Located just outside the urban metropolis of Mexico City is the small village of Mixquic, which retains strong ties to its indigenous roots. In the days leading up to the festivities, street stalls will start popping up all over selling food, crafts, and other items. Although many homes are already decorated with excavated skulls (and a local monastery erects a shrine of real human bones that are decorated for the Day of the Dead), residents will place large paper star lanterns over their doorways from mid-October until Nov. 3. On Nov. 1, a mock funeral procession is held in which participants carry a cardboard coffin and solicit contributions on the way to the cemetery for a candlelight vigil. However, when they arrive at the graveyard, a very-much-alive man will usually jump out of the coffin and run off for the amusement of the crowd. Due to its notoriety, Mixquic is quickly becoming one of the most popular places in Mexico to celebrate the Day of the Dead.

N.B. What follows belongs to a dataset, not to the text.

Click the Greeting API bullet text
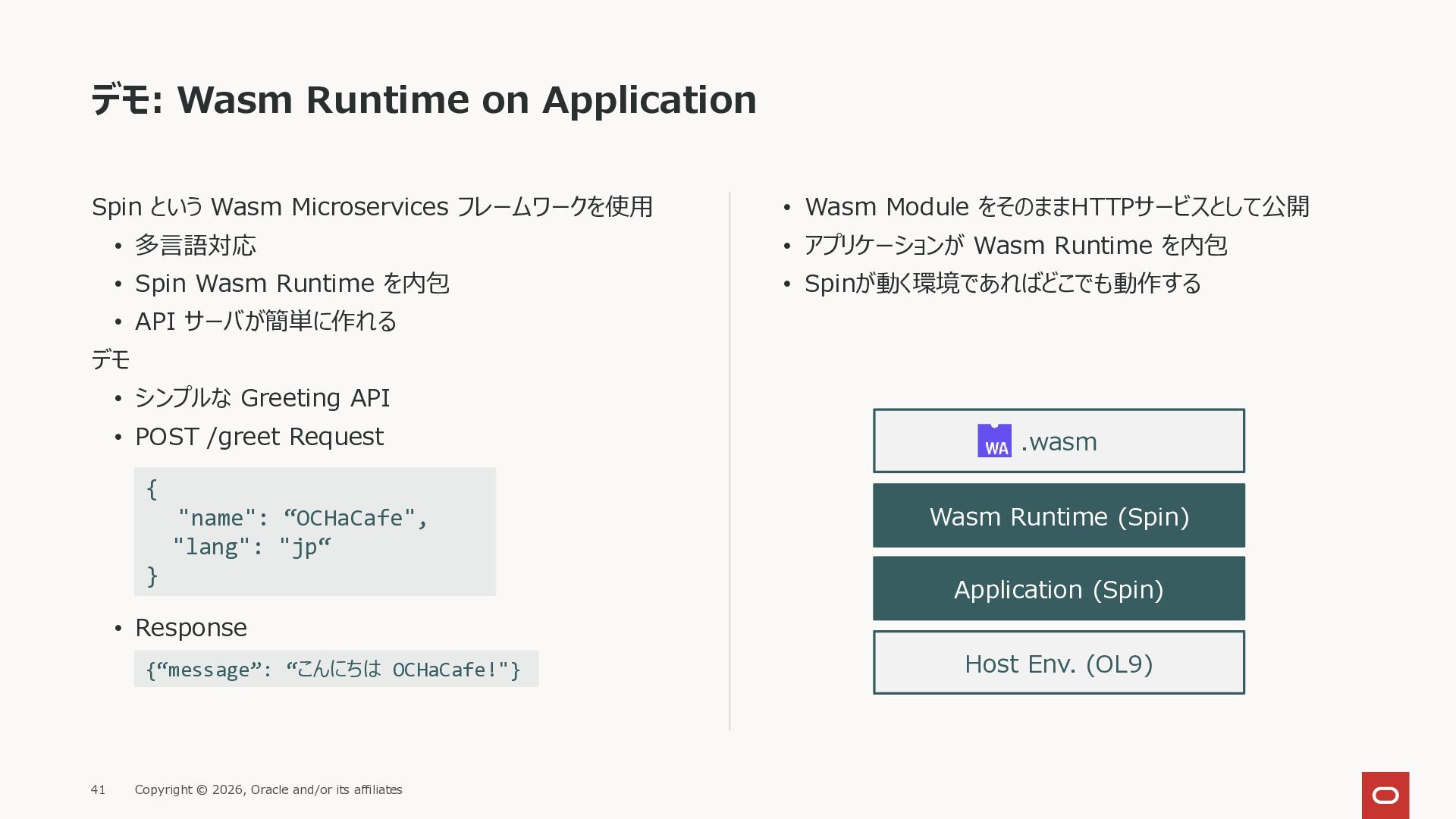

Oaxaca is a great place to visit year-round, but a trip for the Day of the Dead will allow tourists to experience all of the cemetery vigils, nighttime carnival-like parades (featuring a group of singers, musicians, and dancers called a comparsa), and an elaborate sand tapestry competition. Although the timing doesn't line up this year (as the celebrations last from Monday to Wednesday), if you can manage to stay until Friday, the famous market in Ocotlán is not to be missed. Here you can buy flowers, clothing, fresh fruit and vegetables, ice cream, and maybe even some live animals.

Patzcuaro Lake

If you want to stay near water but aren't into the whole ocean thing, opt for Patzcuaro Lake in the state of Michoacán. Not only is it breathtaking to see countless torch-holding fishermen in rowboats all around the lake, but the small island of Janitzio is home to the indigenous Tarascans/Purépecha people, who have some of the most elaborate Day of the Dead rituals around. This includes processions, music, folk dances, and chanting and signing in cemeteries all night long.

Riviera Maya

As someone who just returned from the Riviera Maya, I can assure you that it will be beautiful and enjoyable at any time of year, however, visiting for the Day of the Dead is the absolute best time. The Xcaret ecological theme park hosts an annual Festival de la Vida y la Muerte ("Festival of Life and Death") from Oct. 30 to Nov. 2 that includes face-painting (if you want to rock that skeleton or sugar skull look), theater and dance performances, concerts, conferences, parades and special tours, in addition to the usual Day of the Dead rituals and Xcaret activities (like snorkeling in an underground river and visiting a Mayan archaeological site).